Il direttore dell’FBI Chris Wray ha dichiarato al Congresso di non avere mai considerato la sorveglianza dell’FBI come “spionaggio” e di non avere prove che l’FBI abbia monitorato illegalmente la campagna di Trump durante le elezioni del 2016. Wray ha difeso l’operato dell’FBI precisando che ha sempre avuto fini investigativi.

Russiagate

Il Russiagate è stata un’inchiesta giudiziaria nata a seguito di sospette ingerenze da parte della Russia nella campagna elettorale per le elezioni presidenziali negli Stati Uniti d’America del 2016. Le indagini condotte dal procuratore speciale Robert Mueller avevano l’obiettivo di riscontrare indizi di possibili attività spionaggio a favore di potenze estere, o indizi che potessero addirittura avvalorare un possibile tradimento. Mentre Trump emergeva nella primavera 2016 come l’improbabile favorito per la nomination repubblicana, secondo il New York Times l’ingerenza russa si sviluppò lungo tre direttrici: intercettazione e divulgazione di documenti del partito rivale; massicce attività fraudolente mediante profili Facebook e Twitter; contatto con associati alla campagna presidenziale di Trump. A tal proposito, il New York Times divulgò anche la notizia di un incontro avvenuto alla Trump Tower il 9 giugno 2016 tra l’omonimo figlio del presidente, Donald J. Trump e l’avvocata russa Natalia Veselmitskaya, che aveva rapporti diretti con il Cremlino.

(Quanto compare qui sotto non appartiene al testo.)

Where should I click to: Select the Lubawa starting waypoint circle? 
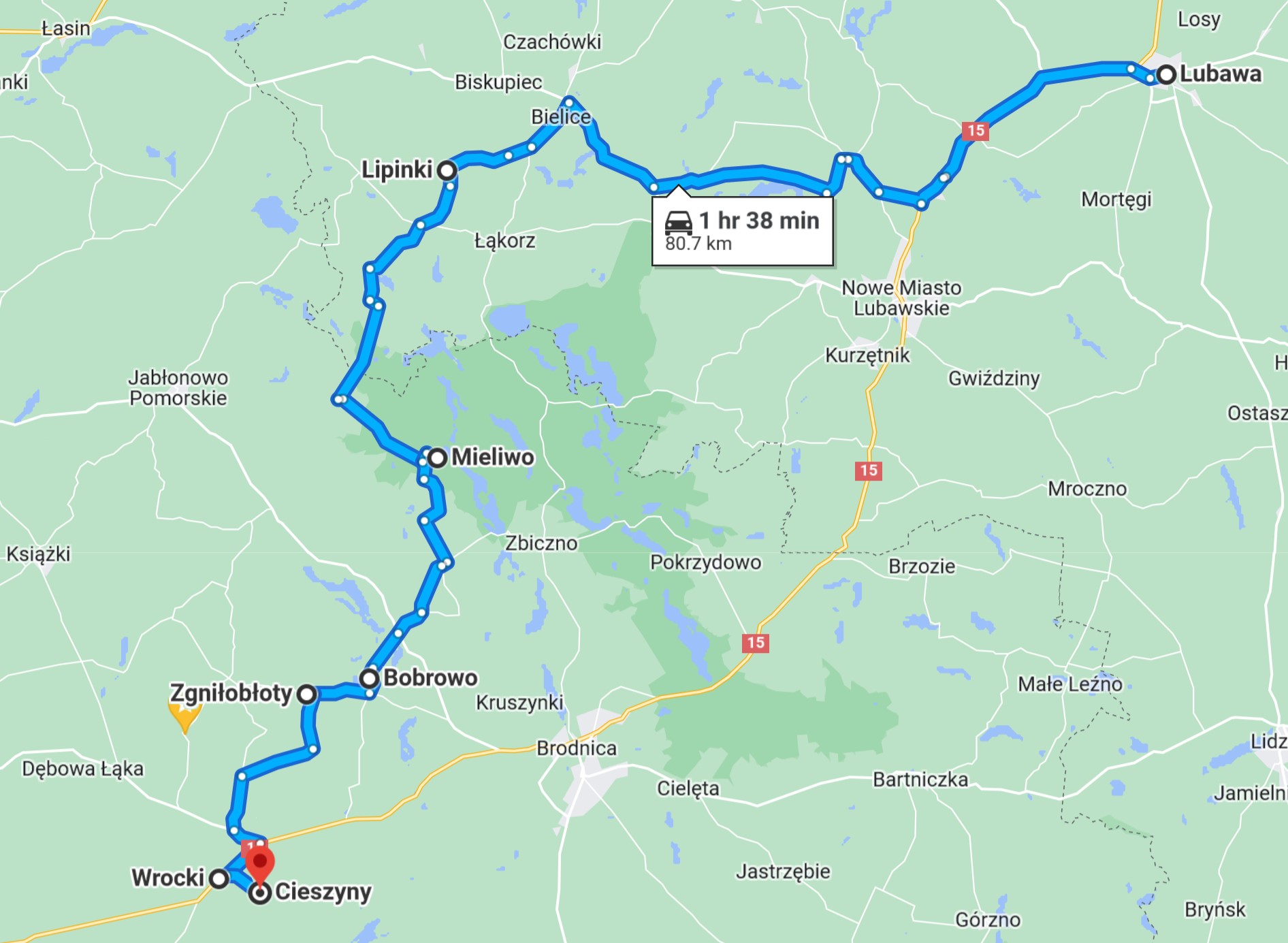point(1166,74)
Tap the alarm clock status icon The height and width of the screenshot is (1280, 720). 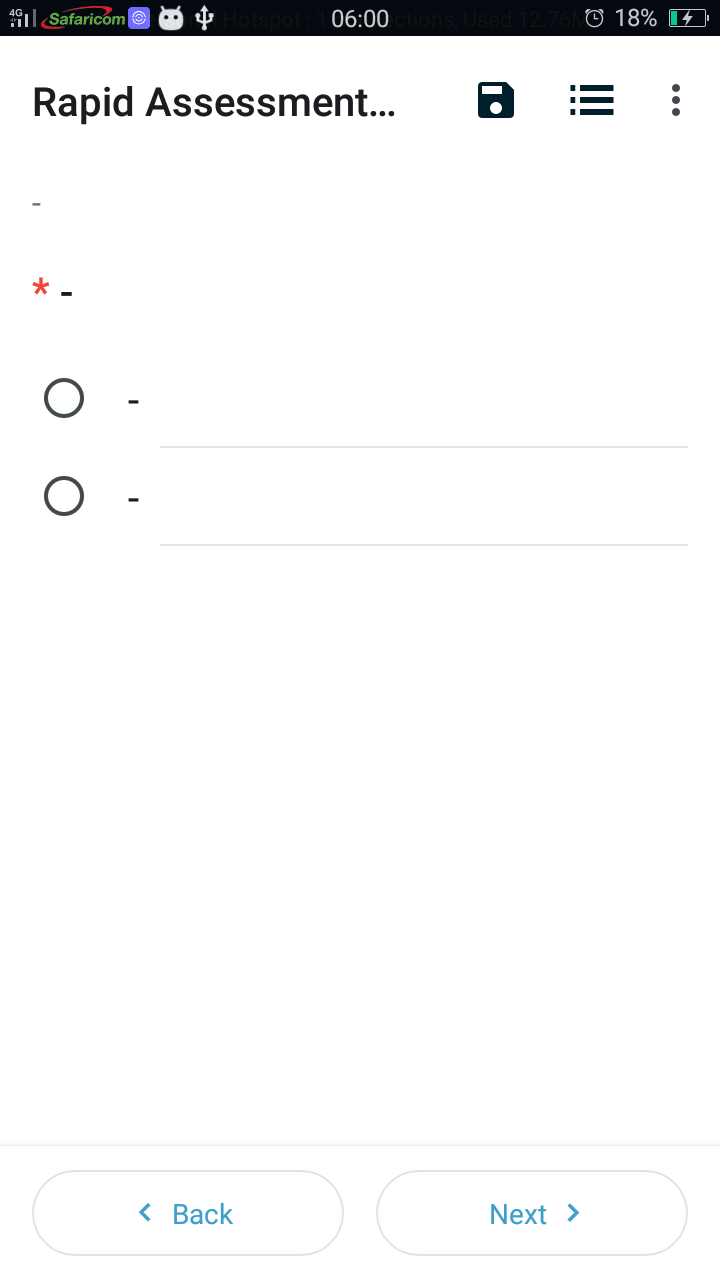(594, 18)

L’inchiesta portò all’incriminazione di dodici cittadini russi funzionari del GRU, l’intelligence militare russa. Per Paul Manafort, che era stato il capo della campagna elettorale di Donald Trump, prima vennero decisi gli arresti domiciliari, poi il 15 giugno 2018 venne trasferito in carcere. Anche Rick Gates, socio d’affari e collaboratore di Paul Manafort, si è dichiarato colpevole di alcuni reati finanziari raccontando di aver aperto, insieme a Manafort, quindici conti bancari all’estero, anche a Cipro, e di non averli dichiarati al governo “su richiesta di Manafort”.

Il procuratore speciale Robert Mueller – nominato il 17 maggio 2017 dal Dipartimento della Giustizia, dopo lo scalpore prodotto dall’estromissione dalla guida del FBI del direttore James Comey iniziò a fare indagini anche su Michael Thomas Flynn, consigliere per la sicurezza nazionale del Presidente degli Stati Uniti Donald Trump, che poi confessò di avere mentito all’FBI, e su Michael Cohen, all’epoca legale di Trump, che pure lui ammise di aver mentito al Congresso. La questione anche in questo caso per Trump si è risolta con un niente di fatto, perché anche sulla base di alcuni indizi questi non hanno potuto essere la chiave di volta per decidere di incriminare il presidente. Happy end che c’è da aspettarsi anche per la questione a lungo dibattuta sull’impeachment.